Undocumented unafraid and unapologetic by Julio SalgadoAn audience of more than 50 students, faculty, staff and community members listened to and discussed presentations by a panel of research scholars who are deeply committed to understanding the complex social, economic and political challenges facing our Latin American immigrant communities: Susanne Jonas (UC Santa Cruz), co-author with Nestor Rodríguez of Guatemala-U.S. Migration: Transforming Regions; Marla Ramírez (University of Illinois at Urbana-Champaign), whose research focuses on repatriation and banishment of Mexican and Mexican American families during the Great Depression; and Kathleen Coll (USF), author of Remaking Citizenship: Latina Immigrants and New American Politics. Valerie Francisco (SJSU) chaired the research panel.  Francisco and Ramírez will both join SF State’s Departments of Sociology and Sexuality Studies as assistant professors in Fall 2016.

The audience next interacted with a panel of professionals engaged in the hard work of serving Latinx immigrant communities as they navigate multiple work place, health care and legal land minds: Leticia Márquez-Magaña (SF State Department of Biology), the director of SF BUILD, a project that to enhance the diversity of the biomedical research workforce; Jorge Zepeda, an alumnus of SF State’s MSW program and Latino programs manager for the San Francisco AIDS Foundation; and Marisela Esparza, program manager for San Francisco Immigrant Legal and Education Network (SFILEN).

The symposium concluded with powerful personal testimonies from two dynamic and courageous social justice activists:  Julio Salgado, visual artist and co-founder of, and Isa Noyola, director of programs at the Transgender Law Center. 

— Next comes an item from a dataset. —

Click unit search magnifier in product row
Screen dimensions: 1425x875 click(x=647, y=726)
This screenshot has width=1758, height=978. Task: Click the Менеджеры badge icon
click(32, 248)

Salgado’s status as an undocumented, queer artiist has fueled the contents of his visual art, which depict key individuals and moments of the DREAM Act movement. Undocumented students and allies across the country have used Salgado’s artwork to call attention to the youth-led movement. Eight of Salgado’s digital prints were on display throughout the symposium.

The keynote address was given by Noyola, who is passionate about abolishing oppressive systems that criminalize trans & queer im/migrant communities of color. Her vision for thriving trans communities includes sharing wisdom through multi-racial and inter-generational spaces and amplifying lived experiences through art and culture. At the Transgender Law Center she helps develop strategies to respond to a wide variety of national policy issues, including health care access, economic justice, racial justice, student safety, prisoners’ rights, and immigrants’ rights.

Pictured:  “Undocumented, unafraid and apologetic” by Julio Salgado was among the artwork on display at the symposium.